Back in December, the wholly-owned subsidiary of the Public Investment Fund acquired the Advanced Electronics Company (AEC), a move that supports the company’s strategic plan to expand its business and enter the progressive defense electronics sector. The purchase is expected to complete in the first quarter of 2021 and as a result, AEC will become a 100% Saudi-owned company.
“When you look at it, this is the biggest deal when it comes to defense acquisition,” he told me. “AEC has 32 years of experience in the defense electronics sector, 2,200 employees, 500 engineers and Saudization is close to 85%. Put things together, this is a deal worth billions of Riyals.”

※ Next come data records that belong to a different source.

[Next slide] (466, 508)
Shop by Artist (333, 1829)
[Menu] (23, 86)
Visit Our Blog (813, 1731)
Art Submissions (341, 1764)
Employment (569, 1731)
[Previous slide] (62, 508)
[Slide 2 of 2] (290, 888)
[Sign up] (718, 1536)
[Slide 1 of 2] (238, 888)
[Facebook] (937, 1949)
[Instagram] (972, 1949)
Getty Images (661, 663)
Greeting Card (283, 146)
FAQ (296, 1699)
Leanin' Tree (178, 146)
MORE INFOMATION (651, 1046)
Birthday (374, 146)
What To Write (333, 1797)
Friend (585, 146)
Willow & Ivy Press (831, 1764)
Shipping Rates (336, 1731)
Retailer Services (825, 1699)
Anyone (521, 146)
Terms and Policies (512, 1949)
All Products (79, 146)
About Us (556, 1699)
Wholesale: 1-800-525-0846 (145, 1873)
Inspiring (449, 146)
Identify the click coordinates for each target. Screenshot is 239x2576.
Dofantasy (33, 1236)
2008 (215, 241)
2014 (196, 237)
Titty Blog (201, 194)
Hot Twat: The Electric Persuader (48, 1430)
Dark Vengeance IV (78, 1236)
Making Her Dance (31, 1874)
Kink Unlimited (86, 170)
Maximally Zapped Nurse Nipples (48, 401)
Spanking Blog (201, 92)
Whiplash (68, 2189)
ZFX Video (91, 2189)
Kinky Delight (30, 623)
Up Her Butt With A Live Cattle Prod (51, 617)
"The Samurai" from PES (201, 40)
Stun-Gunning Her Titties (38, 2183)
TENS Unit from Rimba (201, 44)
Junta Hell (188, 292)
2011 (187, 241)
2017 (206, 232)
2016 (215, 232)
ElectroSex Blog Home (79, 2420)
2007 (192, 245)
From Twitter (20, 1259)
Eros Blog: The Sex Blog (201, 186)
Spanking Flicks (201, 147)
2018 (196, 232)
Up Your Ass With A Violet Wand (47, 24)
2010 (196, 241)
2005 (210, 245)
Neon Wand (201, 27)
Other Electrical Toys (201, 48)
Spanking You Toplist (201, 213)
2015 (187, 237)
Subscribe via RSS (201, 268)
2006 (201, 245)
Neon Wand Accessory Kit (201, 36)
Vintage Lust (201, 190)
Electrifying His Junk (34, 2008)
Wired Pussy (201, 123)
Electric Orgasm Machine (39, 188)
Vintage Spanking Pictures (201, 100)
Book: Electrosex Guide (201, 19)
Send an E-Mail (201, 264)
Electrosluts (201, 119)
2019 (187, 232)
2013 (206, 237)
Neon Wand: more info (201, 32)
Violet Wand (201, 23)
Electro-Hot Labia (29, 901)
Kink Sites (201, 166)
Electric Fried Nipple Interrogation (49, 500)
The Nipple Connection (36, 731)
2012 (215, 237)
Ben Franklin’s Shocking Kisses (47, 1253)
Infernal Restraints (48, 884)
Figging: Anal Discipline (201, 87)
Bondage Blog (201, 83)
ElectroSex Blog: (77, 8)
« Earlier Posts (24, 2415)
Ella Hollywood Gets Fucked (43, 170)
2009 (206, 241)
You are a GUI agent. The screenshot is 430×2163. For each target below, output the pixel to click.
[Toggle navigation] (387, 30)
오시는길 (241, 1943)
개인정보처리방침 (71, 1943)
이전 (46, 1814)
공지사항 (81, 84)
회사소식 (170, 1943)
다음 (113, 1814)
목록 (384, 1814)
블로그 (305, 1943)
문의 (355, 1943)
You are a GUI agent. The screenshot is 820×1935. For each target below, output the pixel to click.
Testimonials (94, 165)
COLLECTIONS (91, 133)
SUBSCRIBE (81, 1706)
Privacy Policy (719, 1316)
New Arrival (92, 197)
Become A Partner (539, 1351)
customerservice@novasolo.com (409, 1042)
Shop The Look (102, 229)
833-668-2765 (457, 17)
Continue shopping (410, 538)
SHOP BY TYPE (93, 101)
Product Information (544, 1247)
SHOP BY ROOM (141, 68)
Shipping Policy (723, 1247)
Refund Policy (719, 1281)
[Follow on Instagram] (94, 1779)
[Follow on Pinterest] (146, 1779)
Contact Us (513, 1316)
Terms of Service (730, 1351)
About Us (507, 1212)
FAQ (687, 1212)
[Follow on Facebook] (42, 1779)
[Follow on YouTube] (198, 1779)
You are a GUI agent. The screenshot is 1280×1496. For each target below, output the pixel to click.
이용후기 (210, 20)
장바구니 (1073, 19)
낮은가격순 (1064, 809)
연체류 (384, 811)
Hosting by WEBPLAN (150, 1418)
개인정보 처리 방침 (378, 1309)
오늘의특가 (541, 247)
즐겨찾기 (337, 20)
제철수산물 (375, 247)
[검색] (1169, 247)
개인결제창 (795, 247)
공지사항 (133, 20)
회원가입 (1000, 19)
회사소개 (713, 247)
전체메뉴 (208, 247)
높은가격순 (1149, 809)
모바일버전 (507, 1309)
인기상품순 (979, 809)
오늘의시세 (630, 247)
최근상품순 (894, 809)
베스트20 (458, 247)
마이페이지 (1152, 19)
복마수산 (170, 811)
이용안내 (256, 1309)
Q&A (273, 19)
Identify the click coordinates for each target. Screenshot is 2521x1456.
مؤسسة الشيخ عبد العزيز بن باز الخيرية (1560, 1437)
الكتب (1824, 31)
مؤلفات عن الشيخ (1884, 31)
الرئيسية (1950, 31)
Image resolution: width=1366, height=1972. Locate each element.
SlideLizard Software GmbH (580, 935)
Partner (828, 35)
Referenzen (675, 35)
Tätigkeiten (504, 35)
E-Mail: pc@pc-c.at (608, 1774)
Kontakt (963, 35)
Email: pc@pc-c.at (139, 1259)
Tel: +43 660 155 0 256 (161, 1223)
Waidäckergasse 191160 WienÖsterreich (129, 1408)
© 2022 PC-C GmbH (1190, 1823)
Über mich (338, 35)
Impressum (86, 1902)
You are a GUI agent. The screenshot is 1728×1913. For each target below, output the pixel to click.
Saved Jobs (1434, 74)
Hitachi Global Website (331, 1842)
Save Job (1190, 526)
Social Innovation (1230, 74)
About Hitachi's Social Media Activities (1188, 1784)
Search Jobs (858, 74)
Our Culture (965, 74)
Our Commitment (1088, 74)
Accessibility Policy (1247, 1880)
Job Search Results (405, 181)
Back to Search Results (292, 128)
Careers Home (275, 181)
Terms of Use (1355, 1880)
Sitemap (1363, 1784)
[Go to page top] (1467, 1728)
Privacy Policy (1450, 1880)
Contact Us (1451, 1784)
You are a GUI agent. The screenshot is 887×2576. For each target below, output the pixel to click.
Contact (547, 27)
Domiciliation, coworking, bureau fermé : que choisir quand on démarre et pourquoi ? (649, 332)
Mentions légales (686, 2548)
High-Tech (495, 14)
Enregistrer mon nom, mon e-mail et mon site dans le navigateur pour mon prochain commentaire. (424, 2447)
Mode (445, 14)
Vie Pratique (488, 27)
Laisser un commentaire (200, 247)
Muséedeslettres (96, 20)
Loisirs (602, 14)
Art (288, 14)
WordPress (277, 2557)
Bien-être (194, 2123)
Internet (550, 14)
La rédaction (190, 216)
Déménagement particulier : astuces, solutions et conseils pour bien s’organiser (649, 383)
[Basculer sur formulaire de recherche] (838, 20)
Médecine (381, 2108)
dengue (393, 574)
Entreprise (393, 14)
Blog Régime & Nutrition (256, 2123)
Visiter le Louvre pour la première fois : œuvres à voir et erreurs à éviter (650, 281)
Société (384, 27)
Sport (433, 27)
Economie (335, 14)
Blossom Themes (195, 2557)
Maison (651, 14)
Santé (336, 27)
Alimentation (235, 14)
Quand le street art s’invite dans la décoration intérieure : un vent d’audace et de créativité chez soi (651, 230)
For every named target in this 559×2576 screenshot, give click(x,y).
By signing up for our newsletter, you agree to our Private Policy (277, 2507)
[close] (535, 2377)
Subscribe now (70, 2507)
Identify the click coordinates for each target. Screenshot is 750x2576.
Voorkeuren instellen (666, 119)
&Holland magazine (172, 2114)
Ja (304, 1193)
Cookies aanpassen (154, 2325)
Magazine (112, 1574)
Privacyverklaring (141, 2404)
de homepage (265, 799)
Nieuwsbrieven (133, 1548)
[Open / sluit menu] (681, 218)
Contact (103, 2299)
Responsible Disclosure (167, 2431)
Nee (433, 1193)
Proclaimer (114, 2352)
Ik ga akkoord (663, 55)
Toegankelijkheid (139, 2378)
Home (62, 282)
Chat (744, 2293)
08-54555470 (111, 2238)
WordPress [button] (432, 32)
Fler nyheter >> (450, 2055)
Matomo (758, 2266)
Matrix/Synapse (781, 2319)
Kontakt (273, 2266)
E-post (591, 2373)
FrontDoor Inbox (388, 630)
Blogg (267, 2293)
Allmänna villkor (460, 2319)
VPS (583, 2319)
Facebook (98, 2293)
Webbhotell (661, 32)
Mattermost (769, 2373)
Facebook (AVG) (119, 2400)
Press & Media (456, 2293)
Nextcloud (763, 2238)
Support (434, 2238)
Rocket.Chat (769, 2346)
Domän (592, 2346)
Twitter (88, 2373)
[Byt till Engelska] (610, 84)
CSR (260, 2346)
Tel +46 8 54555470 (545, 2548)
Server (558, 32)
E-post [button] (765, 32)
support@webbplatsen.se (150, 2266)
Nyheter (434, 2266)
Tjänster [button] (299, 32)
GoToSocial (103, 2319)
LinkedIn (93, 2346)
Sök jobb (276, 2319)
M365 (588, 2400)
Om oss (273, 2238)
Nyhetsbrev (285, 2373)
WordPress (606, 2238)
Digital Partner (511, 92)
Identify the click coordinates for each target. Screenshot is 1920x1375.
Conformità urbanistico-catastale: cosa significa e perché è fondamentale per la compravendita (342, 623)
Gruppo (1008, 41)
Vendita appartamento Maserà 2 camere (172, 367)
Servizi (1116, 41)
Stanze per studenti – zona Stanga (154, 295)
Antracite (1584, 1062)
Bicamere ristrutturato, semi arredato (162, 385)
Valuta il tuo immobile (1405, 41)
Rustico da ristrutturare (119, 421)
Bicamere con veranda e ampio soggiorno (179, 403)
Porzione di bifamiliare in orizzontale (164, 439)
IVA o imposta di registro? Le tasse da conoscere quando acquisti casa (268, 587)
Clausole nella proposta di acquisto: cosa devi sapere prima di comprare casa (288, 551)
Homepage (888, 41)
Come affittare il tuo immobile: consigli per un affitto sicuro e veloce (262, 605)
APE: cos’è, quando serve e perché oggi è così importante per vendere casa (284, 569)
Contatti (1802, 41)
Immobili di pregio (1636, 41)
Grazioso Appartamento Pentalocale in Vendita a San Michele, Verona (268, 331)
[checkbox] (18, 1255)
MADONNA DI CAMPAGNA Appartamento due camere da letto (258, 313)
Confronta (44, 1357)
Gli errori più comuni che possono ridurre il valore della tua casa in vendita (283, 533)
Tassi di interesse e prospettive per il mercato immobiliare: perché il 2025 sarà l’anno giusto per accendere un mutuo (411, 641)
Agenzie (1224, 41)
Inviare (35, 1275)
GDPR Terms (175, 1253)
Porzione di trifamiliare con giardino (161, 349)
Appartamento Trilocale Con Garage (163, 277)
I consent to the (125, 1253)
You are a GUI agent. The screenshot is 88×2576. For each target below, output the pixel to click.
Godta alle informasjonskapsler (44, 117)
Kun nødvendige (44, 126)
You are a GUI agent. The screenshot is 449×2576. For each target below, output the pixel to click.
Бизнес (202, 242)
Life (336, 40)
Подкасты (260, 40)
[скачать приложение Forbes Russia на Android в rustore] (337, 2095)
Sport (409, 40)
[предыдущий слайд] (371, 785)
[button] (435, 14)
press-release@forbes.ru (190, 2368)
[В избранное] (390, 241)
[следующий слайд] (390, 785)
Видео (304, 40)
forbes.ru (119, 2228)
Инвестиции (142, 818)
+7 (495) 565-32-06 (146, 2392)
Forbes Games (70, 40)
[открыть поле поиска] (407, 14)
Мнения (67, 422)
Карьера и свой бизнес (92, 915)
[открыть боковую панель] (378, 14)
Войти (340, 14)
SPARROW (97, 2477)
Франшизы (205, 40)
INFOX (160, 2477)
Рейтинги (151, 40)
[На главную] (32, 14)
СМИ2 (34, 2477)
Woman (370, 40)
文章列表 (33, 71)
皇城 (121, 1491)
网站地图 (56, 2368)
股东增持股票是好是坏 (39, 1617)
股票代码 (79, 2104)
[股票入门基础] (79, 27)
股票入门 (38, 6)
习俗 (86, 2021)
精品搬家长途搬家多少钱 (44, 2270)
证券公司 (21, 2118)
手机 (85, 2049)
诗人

One of Abukhaled’s top goals is to outsource and achieve its target in localization. “We will be outsourcing through giving contracts to local companies to strengthen the Saudi supply chain,” he emphasized. “To achieve localization, we are working hard to ensure that every contract we take from now on contains a minimum of 50% localization. Although this is our target for 2030, we are already starting to roll the ball from now.”
When asked what the US and other allies can do to better support SAMI with its military expansion, Abukhaled said his strategy is to keep working with the best to build the know-how, grow together in the kingdom and deliver customers’ requirements.
Back in February, SAMI and L3Harris Technologies launched a JV that focuses on localizing L3Harris’ advanced communication and sensor products and expands to include prime contractor responsibilities for integrated mission systems and platforms, thus leveraging robust local industry partnerships.
Together, the two parties aim to collaborate in areas, such as technical operator and maintenance training; transfer of production and transfer of technology through research and development programs in approved technologies.
“If you look at it, there is a huge synergy between AEC and L3Harris as both are pioneers in their common fields,” he said.
The company also signed a joint venture with Lockheed Martin to develop localization capabilities. “This is the largest defense company in the world, and we aim to achieve that through the transfer of technology and knowledge and training of Saudi nationals to manufacture products and provide services to the Kingdom’s armed forces,” he told Breaking D.
At IDEX, SAMI and Lockheed Martin announced they will develop capabilities in manufacturing technology, software and systems integration, as well as the production, maintenance, and repair of rotary and fixed-wing aircraft, missile defense systems, and naval and land systems.
SAMI will have a 51-percent shareholding and Lockheed Martin will hold the remainder.
For 2021, Abukhaled sees growth in the defense sector, opportunities to win businesses and execution of the previously won contracts. “It is hard to pick which domains will witness good growth because we expect this to happen across all sectors, however, since we acquired AEC we see a huge potential in the defense electronics filed”, he said.
Projecting beyond that, Abukhaled says SAMI will further boost its current strategy and grow certain capabilities.
“I see SAMI being at the center of the Saudi defense supply chain,” he told me. “We will be a role model to follow when it comes to governance, business ethics and compliance while working in the highest quality standards.”
The company also recently teamed up with UAE’s Nimr to transfer armored vehicle production and technology to the kingdom in a move described as setting a regional precedent.
“It is all about building a very healthy pipeline of business opportunities with the Saudi entities, which we did to set up a very strong foundation for our future,” he concluded.